Age-Inappropriate Trick or Treating
7th grade seems to be the unspoken cut off age for free candy as a reward for dressing up in cute outfits. Everyone knows this one. Who among us hasn’t heard that tick tock from the inner clock of shame reminding us when it’s time to hang up the pillow case and hobo costume, stay home with Jason and his ax, and wait to chow down on your little sister’s candy? She couldn’t possibly eat it all. And then it occurred to me that there are other age-inappropriate activities and events that feel similar to the aforementioned. There is of course an age when one can no longer ask friends to help move in exchange for beer and pizza, or feel cool bragging about that late night bar scuffle and accompanying head gash. But… at what age is it no longer hip to enter a “Pick Me!” contest and bother friends and family to support your career?
You’ve seen a link like this on Facebook or somewhere, I’m sure of it—or maybe this exact one:
It’s a contest to vote for one comedian among a hundred, a thousand, who knows? — maybe a million comics are willing to agitate friends and family members until they simply hide your solicitations, much like your aunt’s BINGO announcements. Only in French. Ooh la la.
Now, I’m not sure if the comedy “vote for me” contest is as iconic as the time-honored Trick or Treat cutoff, but it should qualify, and here’s why. Sometime before the age of 30 you should no longer be allowed to shamelessly pester throngs of digital friends, pseudo-friends and soon-to-be-former friends to promote one’s career. And even before 30, beggars of Likes should beware. I’m no social media guru, but I’m sure there are consequences to such relentless crowd sourcing of Thumbs-Ups and Likes, to say nothing of all the silent thumbs-downs and eye rolls you’ll never see. You must know that as your requests for “pay it forwards” move further and further away from your inner circle, you soon enter the company of feisty Jehovah’s Witnesses and rabid Girl Scouts trying to meet their cookie quota.
Am I the only one suffering from Vote for Me Fatigue? Sure, we all know my Cousin Todd and Uncle Jim want me to win, even if they can’t figure out how to click my picture and wind up accidentally voting for one of my “competitors.” But after this short list, it’s only a sea of schadenfreude that awaits us all.

Exercise tasks:
1. Retype the part of the essay on age-inappropriate trick-or-treating starting with "Now, I’m not" and going on through "their cookie quota.".
2. According to the essay on age-inappropriate trick-or-treating, what grade is the unspoken cutoff age for trick-or-treating?
3. Write what follows the final sentence of the essay on age-inappropriate trick-or-treating.
The entries have no connection to the essay on age-inappropriate trick-or-treating.

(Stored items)
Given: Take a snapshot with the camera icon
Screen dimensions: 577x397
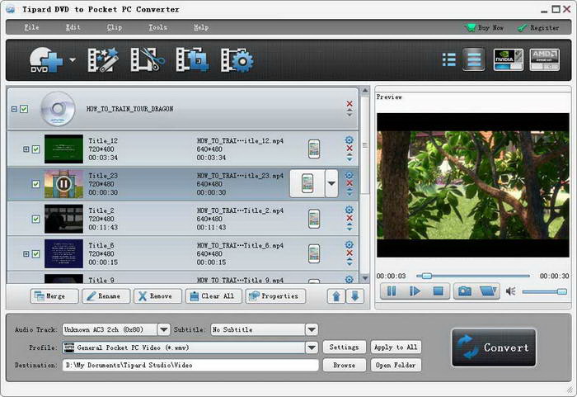Looking at the screenshot, I should click(x=465, y=291).
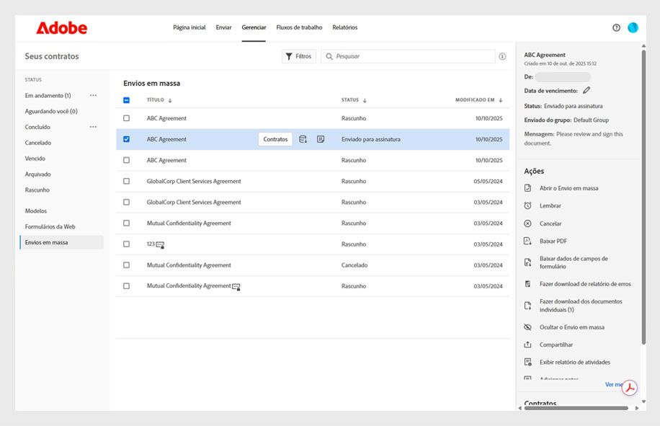Uncheck the selected ABC Agreement checkbox
The height and width of the screenshot is (426, 660).
coord(126,139)
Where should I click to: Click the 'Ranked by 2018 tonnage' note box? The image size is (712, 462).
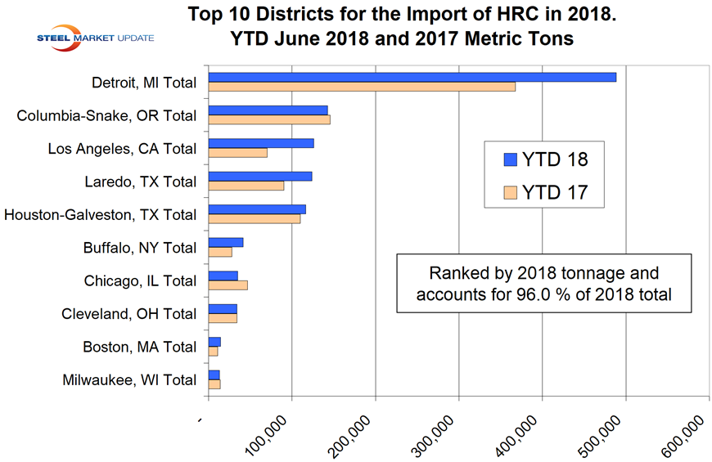click(543, 283)
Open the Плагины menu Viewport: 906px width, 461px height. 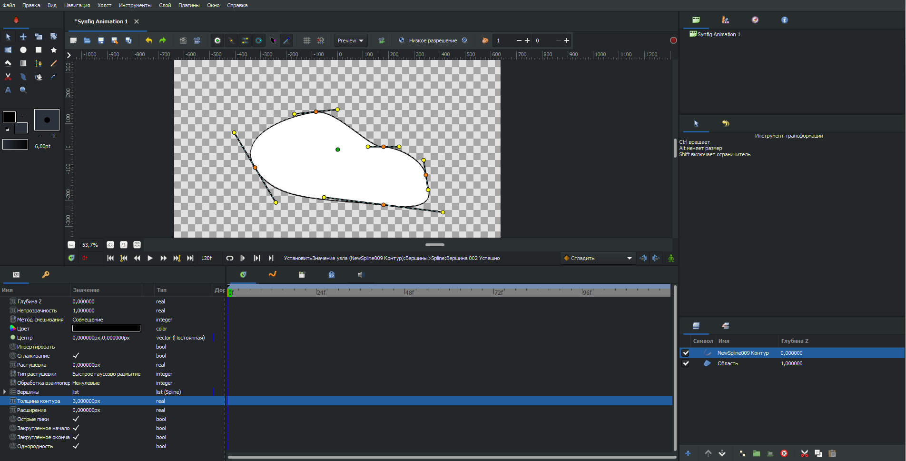[x=188, y=5]
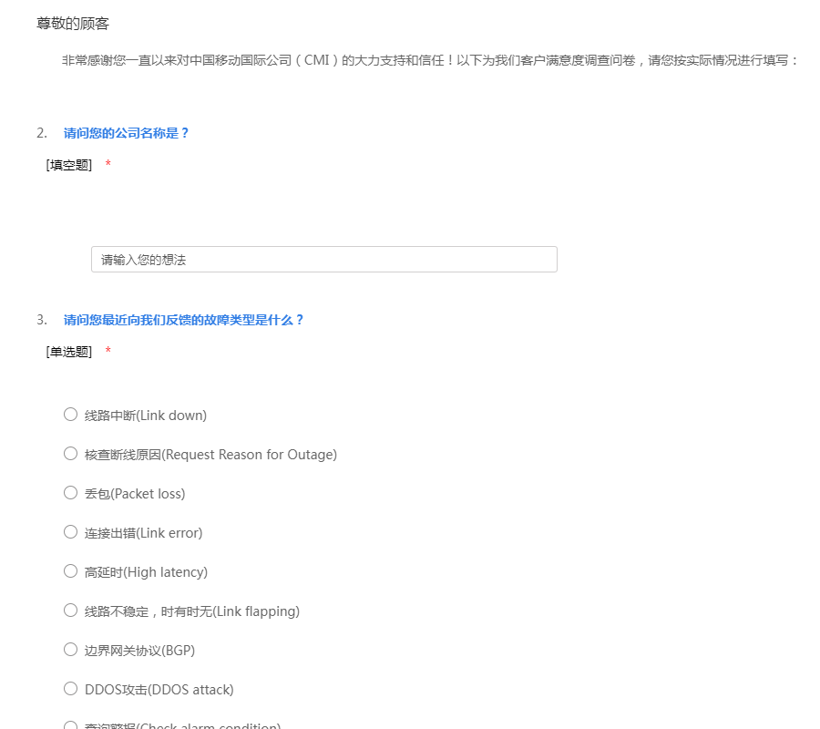Screen dimensions: 820x729
Task: Choose the Request Reason for Outage radio option
Action: point(70,454)
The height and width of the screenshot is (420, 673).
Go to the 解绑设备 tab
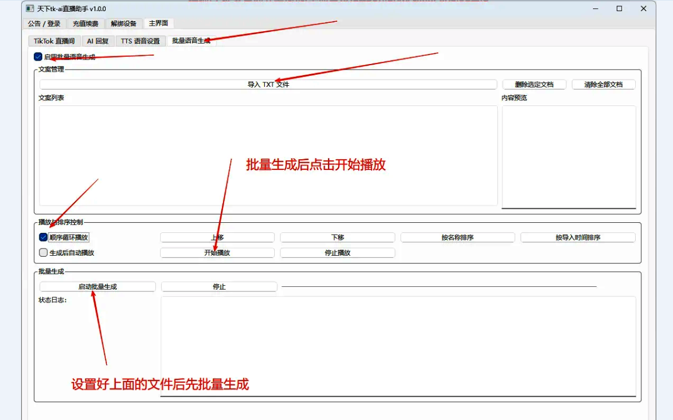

Replies:
1.
Now, I’m not sure if the comedy “vote for me” contest is as iconic as the time-honored Trick or Treat cutoff, but it should qualify, and here’s why. Sometime before the age of 30 you should no longer be allowed to shamelessly pester throngs of digital friends, pseudo-friends and soon-to-be-former friends to promote one’s career. And even before 30, beggars of Likes should beware. I’m no social media guru, but I’m sure there are consequences to such relentless crowd sourcing of Thumbs-Ups and Likes, to say nothing of all the silent thumbs-downs and eye rolls you’ll never see. You must know that as your requests for “pay it forwards” move further and further away from your inner circle, you soon enter the company of feisty Jehovah’s Witnesses and rabid Girl Scouts trying to meet their cookie quota.

2. 7th grade

3.
The Worst of the Best?
I ask you—dare I say, BEG all of you—to delete, hide, scroll past or do nothing about this tired social media shtick. That’s right, I’m entering this contest in hopes of being the Biggest Loser.
I want to win the Anti-Social Promotion category. Think I’m crazy? This strategy worked recently for a California restaurant owner who tired of Yelp’s punitive positive review-hiding scheme aimed at driving advertising sales, coupled with Yelp allowing and making money from competitors buying ads on his restaurant’s listing. So he turned the tables and deliberately sought to become the worst Yelp-reviewed restaurant in all of Richmond, and he succeeded. And he’s said it was the best decision he’s ever made.
So, I am asking for even less. Why? Well, I’ve always felt the cream is meant to rise to the top when it’s darn-well ready, not on the backs of a marketing scheme hell-bent on leveraging the misplaced passions of a few thousand desperate comedians willing to sacrifice their social media grace in exchange for a lottery ticket. Unless of course you’re the winner—then it was all worth it. Hell yeah.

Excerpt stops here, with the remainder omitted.